In July, customers will no longer be able to use lightweight plastic bags to carry home their groceries in a move Ian said he "couldn't support more”.

Although he's based in Blackall, Ian owns the Go Vita and Spar supermarkets on Fitzroy St which will both be impacted by the ban.

"Our clients are obviously interested in reducing their footprint, so we'll be looking at strategies we will look to implement now and encourage people (to change their habits),” he said.

Both supermarkets use plastic bags, but Ian said making a change now and slowly phasing it in would make it easier for customers to get into the habit of bringing their own reusable bags.

Ian Kinsey in his Go Vita health food store on Fitzroy Street, Rockhampton.   Photo: Chris Ison / The Morning Bulletin
Ian Kinsey in his Go Vita health food store on Fitzroy Street, Rockhampton.
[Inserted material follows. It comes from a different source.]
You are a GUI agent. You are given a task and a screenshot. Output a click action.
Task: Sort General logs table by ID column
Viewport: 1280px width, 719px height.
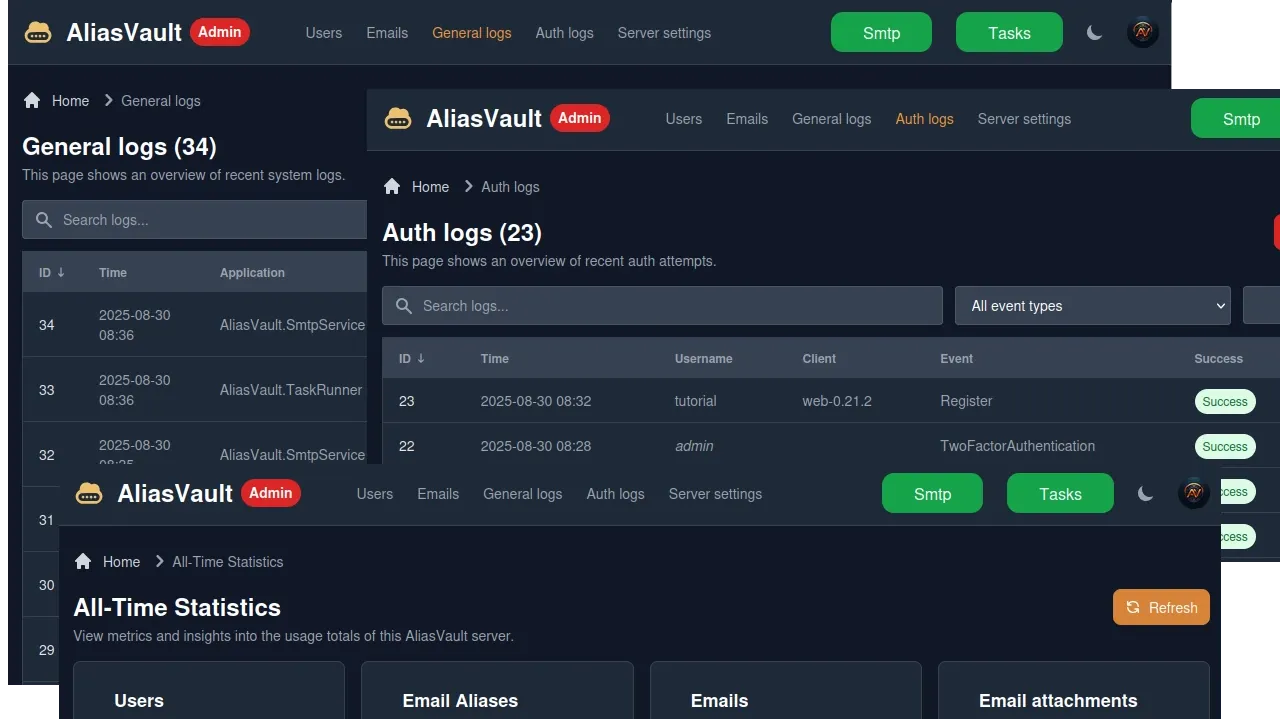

Photo: Chris Ison / The Morning Bulletin Chris Ison ROK130815cstore2

He's also keen to look at providing reusable options in-store and is looking into initiatives like the Boomerang Bag, which is a volunteer-led project creating bags from recycled material, and whether these could be produced locally.
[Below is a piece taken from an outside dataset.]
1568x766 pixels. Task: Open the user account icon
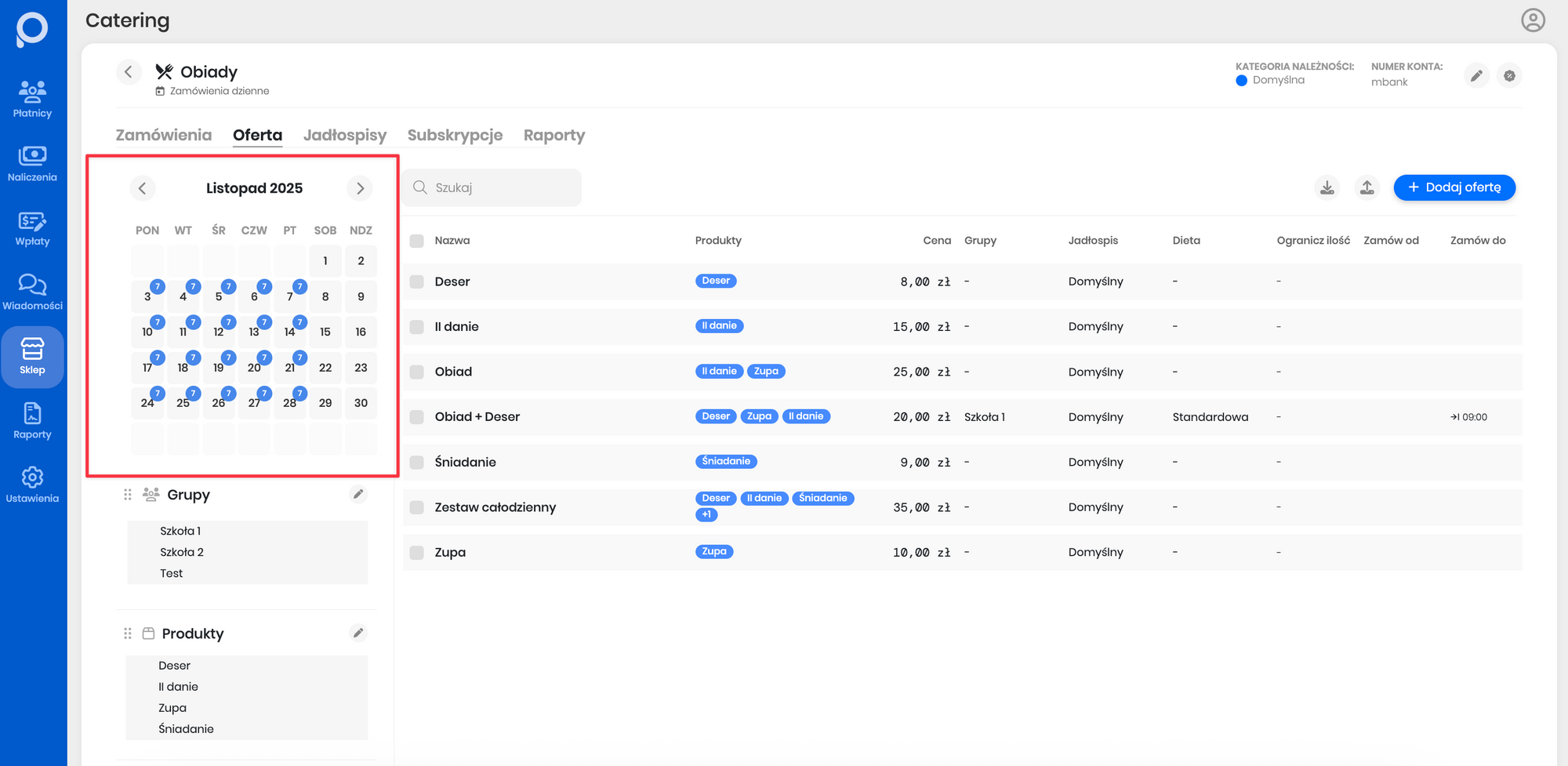(1533, 20)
"People are going to have to adapt,” Ian said.

Getting consumers in the habit of bringing their own bags is the target of the legislation and the focus of campaigns by the National Retail Association (NRA).
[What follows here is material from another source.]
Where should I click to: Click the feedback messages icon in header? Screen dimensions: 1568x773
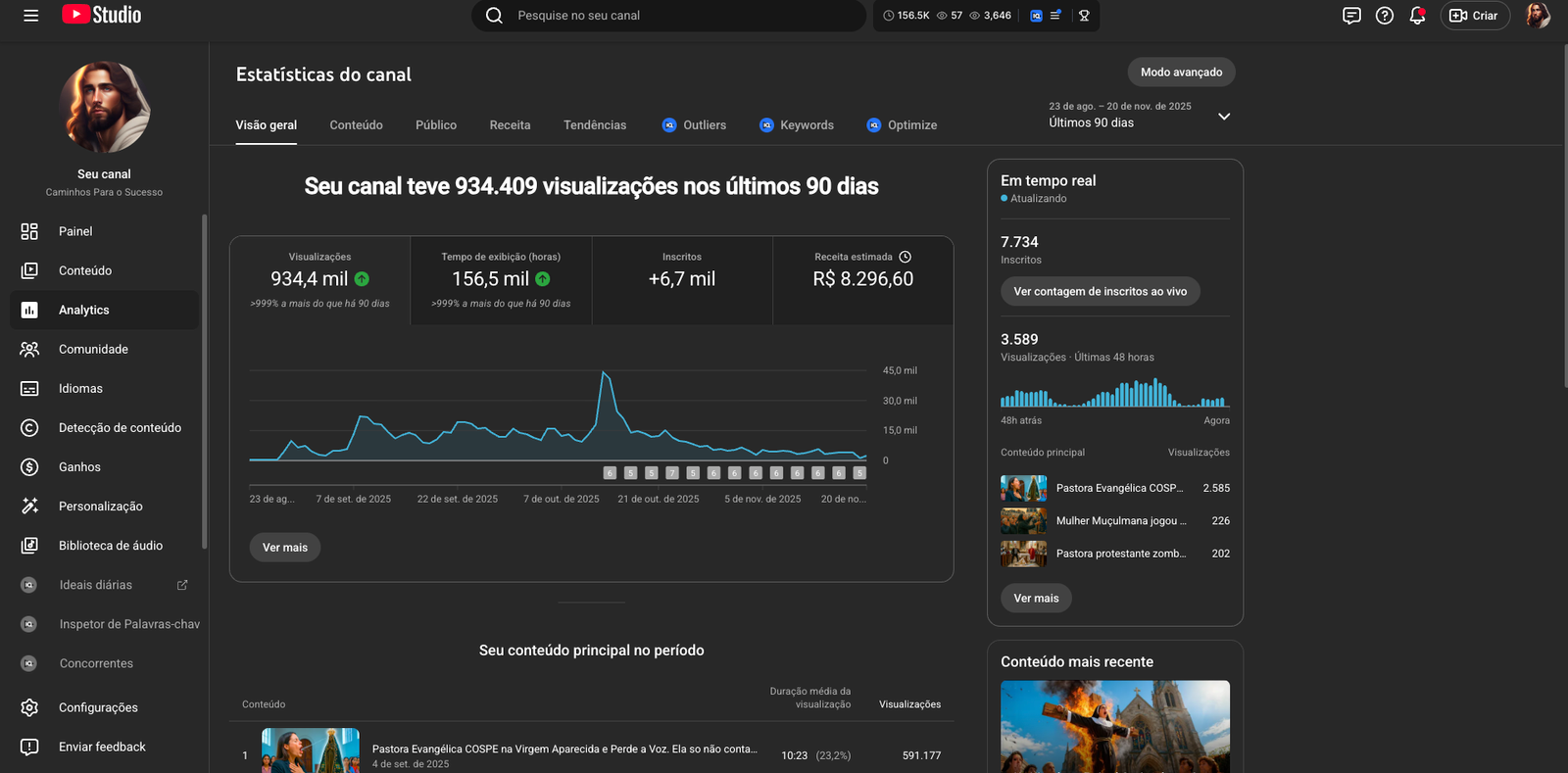[x=1351, y=16]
Ebony Johnson gave a presentation to Rockhampton Regional Council's general meeting Tuesday, explaining how the association would work with retailers to make the transition as easy as possible.

It's estimated 900 million plastic bags are used in Queensland and can take up to 1000 years to fully decompose.

Although the majority end up in landfill, about 16 million end up in the environment and clogging waterways.

All retailers in the state will be impacted by the ban, from grocery stores like Ian's to clothing stores and fast food outlets.

Excluded from the ban are "barrier bags” like those used for fruit and vegetables, heavy plastic bags like those supplied in department stores, fabric and canvas bags, paper bags and kitchen or bin bags.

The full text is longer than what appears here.